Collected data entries
○ ○ ○ ○
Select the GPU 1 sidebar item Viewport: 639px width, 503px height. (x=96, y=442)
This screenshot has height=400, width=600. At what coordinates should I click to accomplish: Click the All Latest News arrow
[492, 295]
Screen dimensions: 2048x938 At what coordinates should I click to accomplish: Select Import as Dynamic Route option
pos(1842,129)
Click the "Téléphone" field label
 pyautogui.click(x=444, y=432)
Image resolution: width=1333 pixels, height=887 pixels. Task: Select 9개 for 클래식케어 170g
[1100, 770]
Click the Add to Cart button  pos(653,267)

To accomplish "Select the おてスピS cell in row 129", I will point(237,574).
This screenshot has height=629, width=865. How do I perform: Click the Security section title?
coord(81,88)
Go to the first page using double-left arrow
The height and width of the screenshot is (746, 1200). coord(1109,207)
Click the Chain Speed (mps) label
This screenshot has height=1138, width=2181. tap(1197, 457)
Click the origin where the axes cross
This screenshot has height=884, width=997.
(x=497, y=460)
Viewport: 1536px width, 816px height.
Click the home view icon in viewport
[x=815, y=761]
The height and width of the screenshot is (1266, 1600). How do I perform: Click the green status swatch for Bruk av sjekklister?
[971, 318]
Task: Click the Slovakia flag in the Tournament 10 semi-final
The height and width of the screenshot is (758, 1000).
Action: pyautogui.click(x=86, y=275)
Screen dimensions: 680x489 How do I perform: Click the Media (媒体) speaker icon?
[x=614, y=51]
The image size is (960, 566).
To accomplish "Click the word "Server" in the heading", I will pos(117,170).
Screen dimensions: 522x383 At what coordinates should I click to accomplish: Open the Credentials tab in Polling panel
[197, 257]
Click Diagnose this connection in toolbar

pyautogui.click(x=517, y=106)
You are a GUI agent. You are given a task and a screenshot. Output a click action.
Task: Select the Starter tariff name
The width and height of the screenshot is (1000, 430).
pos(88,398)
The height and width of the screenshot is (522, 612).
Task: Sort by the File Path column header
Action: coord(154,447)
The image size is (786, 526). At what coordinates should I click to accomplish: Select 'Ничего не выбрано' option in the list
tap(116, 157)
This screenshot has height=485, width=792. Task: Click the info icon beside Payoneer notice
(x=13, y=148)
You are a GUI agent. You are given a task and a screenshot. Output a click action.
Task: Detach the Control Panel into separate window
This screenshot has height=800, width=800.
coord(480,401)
○ ○ ○ ○
**Task brief:** Every record listed above needs to be written out again exactly.

**Solution below:**
Select the GPU 1 sidebar item Viewport: 639px width, 503px height. (x=96, y=442)
This screenshot has height=400, width=600. At what coordinates should I click to accomplish: Click the All Latest News arrow
[492, 295]
Screen dimensions: 2048x938 At what coordinates should I click to accomplish: Select Import as Dynamic Route option
pos(1842,129)
Click the "Téléphone" field label
 pyautogui.click(x=444, y=432)
Image resolution: width=1333 pixels, height=887 pixels. Task: Select 9개 for 클래식케어 170g
[1100, 770]
Click the Add to Cart button  pos(653,267)

To accomplish "Select the おてスピS cell in row 129", I will point(237,574).
This screenshot has height=629, width=865. How do I perform: Click the Security section title?
coord(81,88)
Go to the first page using double-left arrow
The height and width of the screenshot is (746, 1200). coord(1109,207)
Click the Chain Speed (mps) label
This screenshot has height=1138, width=2181. tap(1197, 457)
Click the origin where the axes cross
This screenshot has height=884, width=997.
(x=497, y=460)
Viewport: 1536px width, 816px height.
Click the home view icon in viewport
[x=815, y=761]
The height and width of the screenshot is (1266, 1600). How do I perform: Click the green status swatch for Bruk av sjekklister?
[971, 318]
Task: Click the Slovakia flag in the Tournament 10 semi-final
The height and width of the screenshot is (758, 1000).
Action: pyautogui.click(x=86, y=275)
Screen dimensions: 680x489 How do I perform: Click the Media (媒体) speaker icon?
[x=614, y=51]
The image size is (960, 566).
To accomplish "Click the word "Server" in the heading", I will pos(117,170).
Screen dimensions: 522x383 At what coordinates should I click to accomplish: Open the Credentials tab in Polling panel
[197, 257]
Click Diagnose this connection in toolbar

pyautogui.click(x=517, y=106)
You are a GUI agent. You are given a task and a screenshot. Output a click action.
Task: Select the Starter tariff name
The width and height of the screenshot is (1000, 430).
pos(88,398)
The height and width of the screenshot is (522, 612).
Task: Sort by the File Path column header
Action: coord(154,447)
The image size is (786, 526). At what coordinates should I click to accomplish: Select 'Ничего не выбрано' option in the list
tap(116, 157)
This screenshot has height=485, width=792. Task: Click the info icon beside Payoneer notice
(x=13, y=148)
You are a GUI agent. You are given a task and a screenshot. Output a click action.
Task: Detach the Control Panel into separate window
This screenshot has height=800, width=800.
coord(480,401)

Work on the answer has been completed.